● **RECORDED INFORMATION**:
····················

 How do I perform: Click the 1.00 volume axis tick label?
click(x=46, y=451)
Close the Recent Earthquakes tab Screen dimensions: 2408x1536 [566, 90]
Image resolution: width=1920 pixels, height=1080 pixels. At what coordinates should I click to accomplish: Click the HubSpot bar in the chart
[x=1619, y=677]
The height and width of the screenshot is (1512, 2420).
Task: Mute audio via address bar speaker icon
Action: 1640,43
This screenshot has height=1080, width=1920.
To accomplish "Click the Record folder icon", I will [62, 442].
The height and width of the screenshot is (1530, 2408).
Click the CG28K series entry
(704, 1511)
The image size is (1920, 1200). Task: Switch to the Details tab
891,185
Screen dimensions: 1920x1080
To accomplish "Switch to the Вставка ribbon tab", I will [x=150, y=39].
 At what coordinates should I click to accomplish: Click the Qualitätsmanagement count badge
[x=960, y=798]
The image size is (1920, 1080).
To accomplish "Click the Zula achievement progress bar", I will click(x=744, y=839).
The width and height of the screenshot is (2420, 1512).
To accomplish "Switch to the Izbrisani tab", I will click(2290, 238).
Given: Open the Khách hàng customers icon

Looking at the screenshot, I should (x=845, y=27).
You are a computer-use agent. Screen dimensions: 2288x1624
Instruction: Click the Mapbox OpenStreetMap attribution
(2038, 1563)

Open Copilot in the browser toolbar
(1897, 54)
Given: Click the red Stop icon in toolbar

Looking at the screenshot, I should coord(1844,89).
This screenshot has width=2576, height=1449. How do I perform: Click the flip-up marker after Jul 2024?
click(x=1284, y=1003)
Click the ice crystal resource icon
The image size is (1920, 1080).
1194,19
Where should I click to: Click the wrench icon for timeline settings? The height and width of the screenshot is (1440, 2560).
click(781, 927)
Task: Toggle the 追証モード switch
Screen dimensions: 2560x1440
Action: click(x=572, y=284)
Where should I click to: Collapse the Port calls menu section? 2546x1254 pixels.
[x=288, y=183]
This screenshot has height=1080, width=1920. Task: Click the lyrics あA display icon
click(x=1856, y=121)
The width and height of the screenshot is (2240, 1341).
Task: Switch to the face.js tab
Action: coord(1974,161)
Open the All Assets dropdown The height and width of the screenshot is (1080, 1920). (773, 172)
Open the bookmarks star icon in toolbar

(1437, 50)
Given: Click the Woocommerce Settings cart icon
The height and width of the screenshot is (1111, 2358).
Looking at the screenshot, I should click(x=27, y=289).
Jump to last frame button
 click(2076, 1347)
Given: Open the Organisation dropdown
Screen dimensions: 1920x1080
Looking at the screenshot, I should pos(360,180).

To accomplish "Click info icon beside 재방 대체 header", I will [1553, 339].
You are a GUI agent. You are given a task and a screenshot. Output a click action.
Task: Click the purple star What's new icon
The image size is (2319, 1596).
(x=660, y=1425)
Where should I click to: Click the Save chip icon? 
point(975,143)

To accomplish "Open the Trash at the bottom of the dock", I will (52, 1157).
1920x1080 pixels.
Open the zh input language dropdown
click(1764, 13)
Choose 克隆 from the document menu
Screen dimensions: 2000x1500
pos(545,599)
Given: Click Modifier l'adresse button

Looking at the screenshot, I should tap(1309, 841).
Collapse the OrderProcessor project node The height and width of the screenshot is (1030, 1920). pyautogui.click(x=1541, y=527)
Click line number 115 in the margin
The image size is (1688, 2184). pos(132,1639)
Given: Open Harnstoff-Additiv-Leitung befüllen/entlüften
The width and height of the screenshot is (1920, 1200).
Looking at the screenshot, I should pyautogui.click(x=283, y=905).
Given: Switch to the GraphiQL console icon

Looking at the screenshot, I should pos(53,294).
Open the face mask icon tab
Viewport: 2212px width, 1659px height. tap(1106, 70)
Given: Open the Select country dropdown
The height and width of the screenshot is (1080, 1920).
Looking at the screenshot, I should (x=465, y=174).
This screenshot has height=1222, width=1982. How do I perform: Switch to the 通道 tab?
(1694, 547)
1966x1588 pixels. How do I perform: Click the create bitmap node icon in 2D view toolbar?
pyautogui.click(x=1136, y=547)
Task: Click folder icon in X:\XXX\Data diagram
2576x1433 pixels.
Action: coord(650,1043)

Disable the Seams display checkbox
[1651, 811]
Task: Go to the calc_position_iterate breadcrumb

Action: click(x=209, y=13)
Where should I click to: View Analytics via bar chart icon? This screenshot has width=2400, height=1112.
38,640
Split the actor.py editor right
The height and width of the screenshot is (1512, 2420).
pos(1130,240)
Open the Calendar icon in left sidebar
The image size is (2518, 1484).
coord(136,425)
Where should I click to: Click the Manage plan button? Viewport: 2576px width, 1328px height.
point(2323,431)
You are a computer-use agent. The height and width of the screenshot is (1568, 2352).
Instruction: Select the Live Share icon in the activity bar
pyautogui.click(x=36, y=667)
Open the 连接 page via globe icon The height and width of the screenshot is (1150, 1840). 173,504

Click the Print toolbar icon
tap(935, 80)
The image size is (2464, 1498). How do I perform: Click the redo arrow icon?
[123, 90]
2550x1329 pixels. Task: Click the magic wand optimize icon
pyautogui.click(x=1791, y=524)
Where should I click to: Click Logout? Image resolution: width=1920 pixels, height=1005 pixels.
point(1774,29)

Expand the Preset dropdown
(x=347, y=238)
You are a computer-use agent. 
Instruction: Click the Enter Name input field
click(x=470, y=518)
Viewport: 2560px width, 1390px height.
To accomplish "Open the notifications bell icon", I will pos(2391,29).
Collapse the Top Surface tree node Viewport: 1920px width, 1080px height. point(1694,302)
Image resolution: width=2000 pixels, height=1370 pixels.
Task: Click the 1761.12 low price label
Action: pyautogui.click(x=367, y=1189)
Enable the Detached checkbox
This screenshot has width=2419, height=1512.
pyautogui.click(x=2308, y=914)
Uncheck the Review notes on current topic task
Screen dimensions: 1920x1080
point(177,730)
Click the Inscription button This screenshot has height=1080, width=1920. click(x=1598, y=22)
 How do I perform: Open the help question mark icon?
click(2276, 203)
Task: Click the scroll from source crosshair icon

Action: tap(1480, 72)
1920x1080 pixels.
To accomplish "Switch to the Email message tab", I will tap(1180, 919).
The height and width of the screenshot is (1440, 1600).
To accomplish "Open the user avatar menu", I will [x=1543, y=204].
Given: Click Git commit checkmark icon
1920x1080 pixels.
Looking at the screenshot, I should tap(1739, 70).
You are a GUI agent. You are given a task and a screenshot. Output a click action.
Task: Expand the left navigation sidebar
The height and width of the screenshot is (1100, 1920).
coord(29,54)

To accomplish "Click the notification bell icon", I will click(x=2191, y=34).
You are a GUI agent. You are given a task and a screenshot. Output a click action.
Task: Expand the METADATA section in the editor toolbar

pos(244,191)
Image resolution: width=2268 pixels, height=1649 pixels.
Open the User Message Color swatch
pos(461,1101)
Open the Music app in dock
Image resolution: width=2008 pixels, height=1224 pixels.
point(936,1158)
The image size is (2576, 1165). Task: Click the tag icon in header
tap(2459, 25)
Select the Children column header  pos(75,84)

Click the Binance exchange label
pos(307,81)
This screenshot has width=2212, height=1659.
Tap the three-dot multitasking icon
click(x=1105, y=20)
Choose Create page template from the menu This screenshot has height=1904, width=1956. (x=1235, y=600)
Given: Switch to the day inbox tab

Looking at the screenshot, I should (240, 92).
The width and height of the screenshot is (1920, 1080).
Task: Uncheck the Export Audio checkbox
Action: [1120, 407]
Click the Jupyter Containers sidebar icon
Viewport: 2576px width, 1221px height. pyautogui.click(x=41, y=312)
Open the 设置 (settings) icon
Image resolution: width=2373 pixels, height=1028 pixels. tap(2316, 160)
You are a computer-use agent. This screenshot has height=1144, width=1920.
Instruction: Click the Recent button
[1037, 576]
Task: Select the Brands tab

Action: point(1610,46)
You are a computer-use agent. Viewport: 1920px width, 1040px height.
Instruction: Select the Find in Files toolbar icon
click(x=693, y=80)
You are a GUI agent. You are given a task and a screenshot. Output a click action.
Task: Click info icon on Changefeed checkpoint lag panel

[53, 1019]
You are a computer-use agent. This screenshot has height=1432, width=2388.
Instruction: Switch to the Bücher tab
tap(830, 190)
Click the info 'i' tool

····················

● **WORK REQUEST**: Please transcribe exactly the lines above from the line that has "2550x1329 pixels. Task: Click" up to and including the line that has "Viewport: 2560px width, 1390px height."; no other line belongs in the answer.

● **TASK SOLUTION**:
2550x1329 pixels. Task: Click the magic wand optimize icon
pyautogui.click(x=1791, y=524)
Where should I click to: Click Logout? Image resolution: width=1920 pixels, height=1005 pixels.
point(1774,29)

Expand the Preset dropdown
(x=347, y=238)
You are a computer-use agent. 
Instruction: Click the Enter Name input field
click(x=470, y=518)
Viewport: 2560px width, 1390px height.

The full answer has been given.